### What is needed
Could you please write out the data shown below, exactly and in full?

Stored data
───

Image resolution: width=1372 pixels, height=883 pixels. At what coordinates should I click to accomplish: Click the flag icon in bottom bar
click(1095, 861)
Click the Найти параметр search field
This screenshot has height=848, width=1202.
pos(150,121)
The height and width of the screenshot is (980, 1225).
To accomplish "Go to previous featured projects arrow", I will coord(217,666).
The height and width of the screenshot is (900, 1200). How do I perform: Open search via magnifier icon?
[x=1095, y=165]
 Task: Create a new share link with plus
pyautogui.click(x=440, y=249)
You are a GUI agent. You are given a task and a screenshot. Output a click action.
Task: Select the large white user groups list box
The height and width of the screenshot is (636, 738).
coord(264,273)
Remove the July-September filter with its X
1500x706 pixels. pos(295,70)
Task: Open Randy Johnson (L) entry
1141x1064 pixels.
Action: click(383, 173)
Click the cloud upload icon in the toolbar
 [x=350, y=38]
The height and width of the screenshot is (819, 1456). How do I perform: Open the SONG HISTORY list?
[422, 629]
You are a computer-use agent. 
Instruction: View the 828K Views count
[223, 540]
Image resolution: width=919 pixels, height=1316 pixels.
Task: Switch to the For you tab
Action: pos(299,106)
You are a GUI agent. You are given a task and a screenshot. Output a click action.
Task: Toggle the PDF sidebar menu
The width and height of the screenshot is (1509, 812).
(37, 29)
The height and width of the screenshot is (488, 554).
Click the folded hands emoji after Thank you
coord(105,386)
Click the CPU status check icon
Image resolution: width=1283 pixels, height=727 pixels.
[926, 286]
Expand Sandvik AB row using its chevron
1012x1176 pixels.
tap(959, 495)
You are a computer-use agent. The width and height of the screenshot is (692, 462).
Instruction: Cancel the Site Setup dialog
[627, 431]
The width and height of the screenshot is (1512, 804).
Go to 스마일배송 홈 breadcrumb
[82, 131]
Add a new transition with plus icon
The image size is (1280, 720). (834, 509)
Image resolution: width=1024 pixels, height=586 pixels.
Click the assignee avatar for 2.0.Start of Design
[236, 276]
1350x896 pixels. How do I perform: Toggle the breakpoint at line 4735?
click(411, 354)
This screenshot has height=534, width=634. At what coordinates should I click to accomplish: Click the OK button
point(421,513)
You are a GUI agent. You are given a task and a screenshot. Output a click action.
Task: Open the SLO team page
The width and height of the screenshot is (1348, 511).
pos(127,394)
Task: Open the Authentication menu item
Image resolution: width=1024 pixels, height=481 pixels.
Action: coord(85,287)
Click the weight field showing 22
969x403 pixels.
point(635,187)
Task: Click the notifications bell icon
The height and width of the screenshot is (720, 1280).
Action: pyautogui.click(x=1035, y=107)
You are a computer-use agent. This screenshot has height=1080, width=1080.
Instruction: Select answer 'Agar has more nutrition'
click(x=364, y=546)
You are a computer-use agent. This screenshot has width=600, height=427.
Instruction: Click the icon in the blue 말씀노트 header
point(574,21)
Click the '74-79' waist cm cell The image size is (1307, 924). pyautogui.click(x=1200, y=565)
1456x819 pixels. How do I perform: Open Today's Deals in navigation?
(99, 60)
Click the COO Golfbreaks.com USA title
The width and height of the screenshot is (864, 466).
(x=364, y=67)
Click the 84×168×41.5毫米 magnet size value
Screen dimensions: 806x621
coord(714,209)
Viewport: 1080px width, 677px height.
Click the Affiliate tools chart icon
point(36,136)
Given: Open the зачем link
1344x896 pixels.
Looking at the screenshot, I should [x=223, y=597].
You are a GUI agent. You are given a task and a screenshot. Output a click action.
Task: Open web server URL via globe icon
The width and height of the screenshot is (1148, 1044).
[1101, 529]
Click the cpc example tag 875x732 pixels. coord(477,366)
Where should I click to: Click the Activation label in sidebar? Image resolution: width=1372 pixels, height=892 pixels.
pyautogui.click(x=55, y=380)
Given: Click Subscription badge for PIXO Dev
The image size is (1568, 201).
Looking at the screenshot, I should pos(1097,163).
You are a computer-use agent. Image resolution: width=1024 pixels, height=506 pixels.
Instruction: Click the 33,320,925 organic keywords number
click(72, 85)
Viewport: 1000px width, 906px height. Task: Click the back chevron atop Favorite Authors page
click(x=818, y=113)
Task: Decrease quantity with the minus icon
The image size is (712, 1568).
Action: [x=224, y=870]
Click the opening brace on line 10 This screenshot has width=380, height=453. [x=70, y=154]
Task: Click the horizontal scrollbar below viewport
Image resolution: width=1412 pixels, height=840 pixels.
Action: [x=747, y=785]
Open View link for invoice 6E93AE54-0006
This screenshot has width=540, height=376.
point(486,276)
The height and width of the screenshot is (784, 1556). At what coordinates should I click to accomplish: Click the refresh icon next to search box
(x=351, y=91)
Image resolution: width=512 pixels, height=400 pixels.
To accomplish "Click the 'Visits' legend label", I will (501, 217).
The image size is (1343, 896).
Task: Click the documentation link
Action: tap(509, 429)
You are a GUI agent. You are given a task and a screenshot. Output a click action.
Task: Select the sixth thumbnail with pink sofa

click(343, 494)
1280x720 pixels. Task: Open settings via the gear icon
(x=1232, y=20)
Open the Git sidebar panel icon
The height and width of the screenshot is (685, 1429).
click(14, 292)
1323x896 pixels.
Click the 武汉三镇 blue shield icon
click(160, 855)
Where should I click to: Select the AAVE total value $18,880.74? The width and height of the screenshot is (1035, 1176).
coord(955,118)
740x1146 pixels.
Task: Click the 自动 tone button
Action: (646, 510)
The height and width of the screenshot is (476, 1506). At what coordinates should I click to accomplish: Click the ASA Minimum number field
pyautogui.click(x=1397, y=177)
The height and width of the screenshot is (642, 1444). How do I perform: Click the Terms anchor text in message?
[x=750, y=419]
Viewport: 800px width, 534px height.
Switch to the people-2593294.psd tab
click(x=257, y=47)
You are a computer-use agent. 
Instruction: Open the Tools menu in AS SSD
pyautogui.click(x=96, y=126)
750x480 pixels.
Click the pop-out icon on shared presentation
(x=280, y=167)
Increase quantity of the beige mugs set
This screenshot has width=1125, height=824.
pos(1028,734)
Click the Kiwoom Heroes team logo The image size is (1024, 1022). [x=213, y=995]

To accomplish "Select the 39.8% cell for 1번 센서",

───

### Answer to the exercise
Image resolution: width=1372 pixels, height=883 pixels. At what coordinates should I click to accomplish: Click the flag icon in bottom bar
click(1095, 861)
Click the Найти параметр search field
This screenshot has height=848, width=1202.
pos(150,121)
The height and width of the screenshot is (980, 1225).
To accomplish "Go to previous featured projects arrow", I will coord(217,666).
The height and width of the screenshot is (900, 1200). How do I perform: Open search via magnifier icon?
[x=1095, y=165]
 Task: Create a new share link with plus
pyautogui.click(x=440, y=249)
You are a GUI agent. You are given a task and a screenshot. Output a click action.
Task: Select the large white user groups list box
The height and width of the screenshot is (636, 738).
coord(264,273)
Remove the July-September filter with its X
1500x706 pixels. pos(295,70)
Task: Open Randy Johnson (L) entry
1141x1064 pixels.
Action: click(383, 173)
Click the cloud upload icon in the toolbar
 [x=350, y=38]
The height and width of the screenshot is (819, 1456). How do I perform: Open the SONG HISTORY list?
[422, 629]
You are a computer-use agent. 
Instruction: View the 828K Views count
[223, 540]
Image resolution: width=919 pixels, height=1316 pixels.
Task: Switch to the For you tab
Action: pos(299,106)
You are a GUI agent. You are given a task and a screenshot. Output a click action.
Task: Toggle the PDF sidebar menu
The width and height of the screenshot is (1509, 812).
(37, 29)
The height and width of the screenshot is (488, 554).
Click the folded hands emoji after Thank you
coord(105,386)
Click the CPU status check icon
Image resolution: width=1283 pixels, height=727 pixels.
[926, 286]
Expand Sandvik AB row using its chevron
1012x1176 pixels.
tap(959, 495)
You are a computer-use agent. The width and height of the screenshot is (692, 462).
Instruction: Cancel the Site Setup dialog
[627, 431]
The width and height of the screenshot is (1512, 804).
Go to 스마일배송 홈 breadcrumb
[82, 131]
Add a new transition with plus icon
The image size is (1280, 720). (834, 509)
Image resolution: width=1024 pixels, height=586 pixels.
Click the assignee avatar for 2.0.Start of Design
[236, 276]
1350x896 pixels. How do I perform: Toggle the breakpoint at line 4735?
click(411, 354)
This screenshot has height=534, width=634. At what coordinates should I click to accomplish: Click the OK button
point(421,513)
You are a GUI agent. You are given a task and a screenshot. Output a click action.
Task: Open the SLO team page
The width and height of the screenshot is (1348, 511).
pos(127,394)
Task: Open the Authentication menu item
Image resolution: width=1024 pixels, height=481 pixels.
Action: coord(85,287)
Click the weight field showing 22
969x403 pixels.
point(635,187)
Task: Click the notifications bell icon
The height and width of the screenshot is (720, 1280).
Action: pyautogui.click(x=1035, y=107)
You are a computer-use agent. This screenshot has height=1080, width=1080.
Instruction: Select answer 'Agar has more nutrition'
click(x=364, y=546)
You are a computer-use agent. This screenshot has width=600, height=427.
Instruction: Click the icon in the blue 말씀노트 header
point(574,21)
Click the '74-79' waist cm cell The image size is (1307, 924). pyautogui.click(x=1200, y=565)
1456x819 pixels. How do I perform: Open Today's Deals in navigation?
(99, 60)
Click the COO Golfbreaks.com USA title
The width and height of the screenshot is (864, 466).
(x=364, y=67)
Click the 84×168×41.5毫米 magnet size value
Screen dimensions: 806x621
coord(714,209)
Viewport: 1080px width, 677px height.
Click the Affiliate tools chart icon
point(36,136)
Given: Open the зачем link
1344x896 pixels.
Looking at the screenshot, I should [x=223, y=597].
You are a GUI agent. You are given a task and a screenshot. Output a click action.
Task: Open web server URL via globe icon
The width and height of the screenshot is (1148, 1044).
[1101, 529]
Click the cpc example tag 875x732 pixels. coord(477,366)
Where should I click to: Click the Activation label in sidebar? Image resolution: width=1372 pixels, height=892 pixels.
pyautogui.click(x=55, y=380)
Given: Click Subscription badge for PIXO Dev
The image size is (1568, 201).
Looking at the screenshot, I should pos(1097,163).
You are a computer-use agent. Image resolution: width=1024 pixels, height=506 pixels.
Instruction: Click the 33,320,925 organic keywords number
click(72, 85)
Viewport: 1000px width, 906px height. Task: Click the back chevron atop Favorite Authors page
click(x=818, y=113)
Task: Decrease quantity with the minus icon
The image size is (712, 1568).
Action: [x=224, y=870]
Click the opening brace on line 10 This screenshot has width=380, height=453. [x=70, y=154]
Task: Click the horizontal scrollbar below viewport
Image resolution: width=1412 pixels, height=840 pixels.
Action: [x=747, y=785]
Open View link for invoice 6E93AE54-0006
This screenshot has width=540, height=376.
point(486,276)
The height and width of the screenshot is (784, 1556). At what coordinates should I click to accomplish: Click the refresh icon next to search box
(x=351, y=91)
Image resolution: width=512 pixels, height=400 pixels.
To accomplish "Click the 'Visits' legend label", I will (501, 217).
The image size is (1343, 896).
Task: Click the documentation link
Action: tap(509, 429)
You are a GUI agent. You are given a task and a screenshot. Output a click action.
Task: Select the sixth thumbnail with pink sofa

click(343, 494)
1280x720 pixels. Task: Open settings via the gear icon
(x=1232, y=20)
Open the Git sidebar panel icon
The height and width of the screenshot is (685, 1429).
click(14, 292)
1323x896 pixels.
Click the 武汉三镇 blue shield icon
click(160, 855)
Where should I click to: Select the AAVE total value $18,880.74? The width and height of the screenshot is (1035, 1176).
coord(955,118)
740x1146 pixels.
Task: Click the 自动 tone button
Action: (646, 510)
The height and width of the screenshot is (476, 1506). At what coordinates should I click to accomplish: Click the ASA Minimum number field
pyautogui.click(x=1397, y=177)
The height and width of the screenshot is (642, 1444). How do I perform: Click the Terms anchor text in message?
[x=750, y=419]
Viewport: 800px width, 534px height.
Switch to the people-2593294.psd tab
click(x=257, y=47)
You are a computer-use agent. 
Instruction: Open the Tools menu in AS SSD
pyautogui.click(x=96, y=126)
750x480 pixels.
Click the pop-out icon on shared presentation
(x=280, y=167)
Increase quantity of the beige mugs set
This screenshot has width=1125, height=824.
pos(1028,734)
Click the Kiwoom Heroes team logo The image size is (1024, 1022). [x=213, y=995]

To accomplish "Select the 39.8% cell for 1번 센서",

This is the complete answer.